PROBLEM TO WORK ON
Search the records below for the line containing "Screen dimensions: 1323x598". Output that line and all later lines exactly; output nothing else.

RECORDS SUPPLIED
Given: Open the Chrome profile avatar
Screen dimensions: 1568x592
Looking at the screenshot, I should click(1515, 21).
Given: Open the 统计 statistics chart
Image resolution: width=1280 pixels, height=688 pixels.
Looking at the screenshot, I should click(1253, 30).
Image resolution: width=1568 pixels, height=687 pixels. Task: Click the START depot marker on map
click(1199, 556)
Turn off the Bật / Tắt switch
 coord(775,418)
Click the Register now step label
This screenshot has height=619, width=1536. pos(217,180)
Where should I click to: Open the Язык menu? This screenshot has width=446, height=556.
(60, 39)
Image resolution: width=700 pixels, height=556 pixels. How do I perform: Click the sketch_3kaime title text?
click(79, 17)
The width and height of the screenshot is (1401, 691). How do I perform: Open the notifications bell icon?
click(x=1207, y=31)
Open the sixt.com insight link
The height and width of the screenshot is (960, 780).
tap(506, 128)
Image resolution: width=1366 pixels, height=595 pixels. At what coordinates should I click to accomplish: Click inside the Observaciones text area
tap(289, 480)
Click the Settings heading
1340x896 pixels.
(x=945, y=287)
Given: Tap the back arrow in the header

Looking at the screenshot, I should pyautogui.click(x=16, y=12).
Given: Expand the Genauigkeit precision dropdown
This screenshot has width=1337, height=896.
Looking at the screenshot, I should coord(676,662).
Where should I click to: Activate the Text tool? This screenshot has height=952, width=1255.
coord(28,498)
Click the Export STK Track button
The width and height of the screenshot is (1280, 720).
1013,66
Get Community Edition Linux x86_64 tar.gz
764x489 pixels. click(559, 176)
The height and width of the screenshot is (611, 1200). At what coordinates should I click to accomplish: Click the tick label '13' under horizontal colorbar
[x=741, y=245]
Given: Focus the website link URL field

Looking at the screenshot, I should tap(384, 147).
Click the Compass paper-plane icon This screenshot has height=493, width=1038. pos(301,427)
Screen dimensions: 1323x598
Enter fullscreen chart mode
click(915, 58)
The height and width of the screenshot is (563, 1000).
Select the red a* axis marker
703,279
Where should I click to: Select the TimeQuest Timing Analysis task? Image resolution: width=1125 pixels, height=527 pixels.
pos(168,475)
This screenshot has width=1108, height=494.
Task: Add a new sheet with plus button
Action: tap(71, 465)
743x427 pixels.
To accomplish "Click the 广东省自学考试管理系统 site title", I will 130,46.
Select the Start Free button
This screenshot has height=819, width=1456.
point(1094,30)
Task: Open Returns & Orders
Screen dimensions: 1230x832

EXERCISE RESULT
Screen dimensions: 1323x598
Enter fullscreen chart mode
click(915, 58)
The height and width of the screenshot is (563, 1000).
Select the red a* axis marker
703,279
Where should I click to: Select the TimeQuest Timing Analysis task? Image resolution: width=1125 pixels, height=527 pixels.
pos(168,475)
This screenshot has width=1108, height=494.
Task: Add a new sheet with plus button
Action: tap(71, 465)
743x427 pixels.
To accomplish "Click the 广东省自学考试管理系统 site title", I will 130,46.
Select the Start Free button
This screenshot has height=819, width=1456.
point(1094,30)
Task: Open Returns & Orders
Screen dimensions: 1230x832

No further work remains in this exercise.